PROBLEM REQUIREMENTS:
Answer these questions using the opinion piece on reopening schools below:
(a) On what date were schools shut down?
(b) To what form of learning were schools moved?
(c) What do the writers believe the decisions made in March did?

BY ALICIA PRIEST
We got into this profession to build relationships with our kids and colleagues, and to help make our communities better. The love we receive in our buildings every day is the most rewarding feeling for an educator.
This is why it pains us to admit that there is still so much to be done before we can return back to our schools safely. We can’t support school starting when it’s dangerous.
We shut down schools March 25. That day our state had 164 new positive cases. Wednesday, we set a new record with 1,075, and Kevin Stitt became the first governor in the country to test positive. We knew the pandemic was dangerous then, and we know the pandemic is dangerous now.
We took extraordinary measures in extraordinary times to move schools to distance learning. Teachers, students, parents, and caregivers all adapted to a learning environment completely different than anything they had ever prepared for and, yet, they made it work.
Today, the infection and death rates are even higher. We are being told to proceed as normal. This is not normal.
Hard decisions were made in March, and we believe those decisions saved lives. It’s time to make hard decisions again.

(Stored dataset items)
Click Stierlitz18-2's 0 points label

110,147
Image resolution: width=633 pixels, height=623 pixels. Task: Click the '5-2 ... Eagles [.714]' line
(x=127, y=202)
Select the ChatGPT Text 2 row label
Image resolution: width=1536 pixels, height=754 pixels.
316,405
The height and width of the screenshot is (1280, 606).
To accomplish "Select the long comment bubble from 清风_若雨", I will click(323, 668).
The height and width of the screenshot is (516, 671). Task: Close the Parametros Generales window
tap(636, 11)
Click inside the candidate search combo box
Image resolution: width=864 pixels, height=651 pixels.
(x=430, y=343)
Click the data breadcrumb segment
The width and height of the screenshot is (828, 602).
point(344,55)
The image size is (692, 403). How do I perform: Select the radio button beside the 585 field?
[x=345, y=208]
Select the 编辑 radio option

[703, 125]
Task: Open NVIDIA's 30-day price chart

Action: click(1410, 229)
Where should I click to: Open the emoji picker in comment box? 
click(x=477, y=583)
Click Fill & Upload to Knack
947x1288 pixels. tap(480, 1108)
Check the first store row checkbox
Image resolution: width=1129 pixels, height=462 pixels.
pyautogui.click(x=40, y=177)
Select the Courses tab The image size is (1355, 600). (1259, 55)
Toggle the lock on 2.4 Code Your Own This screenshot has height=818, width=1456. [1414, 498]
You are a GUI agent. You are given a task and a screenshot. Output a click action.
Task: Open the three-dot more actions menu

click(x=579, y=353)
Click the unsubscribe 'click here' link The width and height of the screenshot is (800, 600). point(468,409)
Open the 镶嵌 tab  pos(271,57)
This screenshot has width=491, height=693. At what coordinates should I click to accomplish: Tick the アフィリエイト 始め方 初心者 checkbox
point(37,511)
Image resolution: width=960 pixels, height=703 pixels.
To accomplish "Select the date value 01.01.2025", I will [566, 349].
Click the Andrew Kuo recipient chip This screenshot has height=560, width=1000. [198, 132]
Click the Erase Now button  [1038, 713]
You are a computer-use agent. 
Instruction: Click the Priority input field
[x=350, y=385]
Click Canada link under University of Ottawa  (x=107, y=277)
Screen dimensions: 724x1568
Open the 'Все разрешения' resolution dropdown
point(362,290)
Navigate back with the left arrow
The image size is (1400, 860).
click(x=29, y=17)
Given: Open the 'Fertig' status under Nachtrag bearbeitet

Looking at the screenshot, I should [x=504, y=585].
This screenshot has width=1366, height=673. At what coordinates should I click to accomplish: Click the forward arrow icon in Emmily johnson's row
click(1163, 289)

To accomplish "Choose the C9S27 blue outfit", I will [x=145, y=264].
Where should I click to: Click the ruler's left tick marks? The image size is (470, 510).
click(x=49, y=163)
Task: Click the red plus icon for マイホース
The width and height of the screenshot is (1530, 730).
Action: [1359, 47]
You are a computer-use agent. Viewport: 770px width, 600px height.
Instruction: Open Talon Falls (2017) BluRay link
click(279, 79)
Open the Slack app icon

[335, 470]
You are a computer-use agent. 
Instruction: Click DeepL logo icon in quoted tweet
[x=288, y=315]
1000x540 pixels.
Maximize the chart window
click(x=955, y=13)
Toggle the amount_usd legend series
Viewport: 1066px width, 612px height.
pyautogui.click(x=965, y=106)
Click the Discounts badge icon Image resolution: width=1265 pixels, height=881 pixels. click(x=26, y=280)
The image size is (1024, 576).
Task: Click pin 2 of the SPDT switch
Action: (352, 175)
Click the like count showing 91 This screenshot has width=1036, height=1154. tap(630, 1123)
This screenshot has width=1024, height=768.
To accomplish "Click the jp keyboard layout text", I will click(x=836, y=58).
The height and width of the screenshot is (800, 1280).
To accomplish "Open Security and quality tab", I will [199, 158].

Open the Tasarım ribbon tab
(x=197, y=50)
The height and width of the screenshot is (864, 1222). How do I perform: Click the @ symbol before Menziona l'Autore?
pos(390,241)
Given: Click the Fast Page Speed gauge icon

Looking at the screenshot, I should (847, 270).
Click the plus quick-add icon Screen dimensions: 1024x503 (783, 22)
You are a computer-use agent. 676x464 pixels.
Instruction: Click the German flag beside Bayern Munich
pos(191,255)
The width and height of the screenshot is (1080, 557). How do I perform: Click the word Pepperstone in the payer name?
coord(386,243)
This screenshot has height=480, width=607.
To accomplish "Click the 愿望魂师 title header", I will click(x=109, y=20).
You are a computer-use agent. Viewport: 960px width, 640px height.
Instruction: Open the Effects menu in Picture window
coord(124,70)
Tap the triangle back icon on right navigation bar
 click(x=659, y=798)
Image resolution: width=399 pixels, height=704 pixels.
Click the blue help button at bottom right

TASK ANSWER:
(a) March 25
(b) Distance learning
(c) They saved lives.